Так, ему показалось, что на вопрос царя «Какая та кошка, что спереди тебя лижет, а сзади карапает?» Бертольдо отвечает грубо, но недостаточно точно: «Курва и блядь»; тогда он добавляет: «<…> и жена льстивая»[400]. А в ответ на царскую загадку «Которыя болезни суть не исцелимы?» привносит свое знание жизни, добавляя к словам Бертольдо «Безумие, раковая опухоль и долги» как итог грустных раздумий: «<…> равно тому и жена неудашная»[401]. Пожар женоненавистнических чувств перекинулся и на другую, вполне невинную загадку — «Что то за детище, которое зжет язык у матери?»; его приписка к ответу — «Светилня в свече» — несет в себе все ту же горечь мыслей: «<…> и злое дитя девица» (л. 2 об.). Вопрос Бертольдо царю «А ты разве вериш женским слезам?» он уточняет: «<…> словам и слезам?» (л. 8 об.), а к гневному окрику царя в сторону разбушевавшихся женщин — «Что говорите вы, безумныя <…>» — прибавляет характерный штрих: «Что говорите вы, безумныя, с великим шумом <…>» (л. 13). Другое сердитое восклицание царя — «О, какое сокрушение, какое смятение учинили сии безумные и вспылчивые <…>» — приобретает под его пером грубоватый оттенок введением в него слова «бабы» (л. 14 об.).
Даже в тех случаях, когда этому несчастному приходится переписывать царские панегирики в адрес женщин, в его истинных чувствах сомневаться не приходится. Он становится вдруг очень «невнимательным», начинает пропускать слова и целые фразы, уменьшая количество прекрасных эпитетов, как будто рука отказывается ему служить. Так, в выражении «человек без жены как виноград без огороды» пропало значимое слово «виноград» (л. 16), вовсе исчезла метафора мужа без жены как «дерева без сени» (л. 16 об.), и, совсем уж по Фрейду, начав писать фразу «в любви она верна», он «забывает» дописать слово «верна» (л. 9 об.). Видно, как его раздражение в адрес женщин растет и наконец прорывается (правда, не совсем к месту) грубоватой репликой: «однако ж в народе между протчим пословица происходит якобы у семи баб одна козья душа! Да каб правдиво разсудить и того много» (л. 16 об.).

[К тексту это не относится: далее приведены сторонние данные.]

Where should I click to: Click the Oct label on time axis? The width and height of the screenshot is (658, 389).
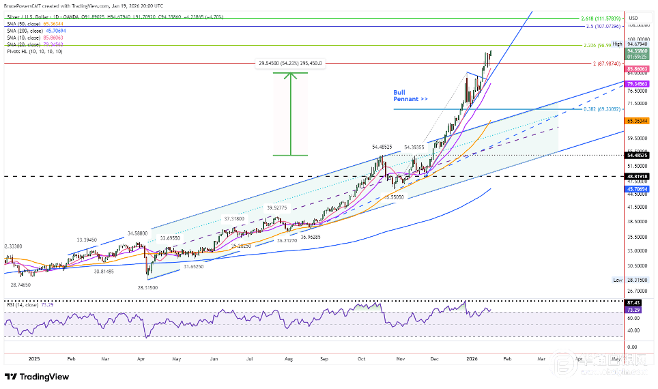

На примере чрезвычайно популярных в XVIII в. сборников фацеций, пришедших в Россию через Польшу из Италии, исследователи уже отмечали, что русскому книжнику нередко по разным причинам приходилось вторгаться в текст развлекательного характера. Делалось это прежде всего для того, чтобы приспособить забавное содержание и смелый натурализм выражения переводной новеллы к традиционным читательским вкусам[402]. Это было непросто, а зачастую даже в ущерб смысла художественного образа[403]. Рассмотренные выше примеры вторжения в текст со стороны переписчика рукописи «Бертольдо» из собрания Вяземского (РНБ) имеют скорее интимный, чем идеологический характер. Его добавления, может не столь значительные сами по себе, тем не менее позволяют увидеть «частный случай» — отражение эмоций человека, который при соприкосновении с текстом захотел привнести в него свою «правду»[404].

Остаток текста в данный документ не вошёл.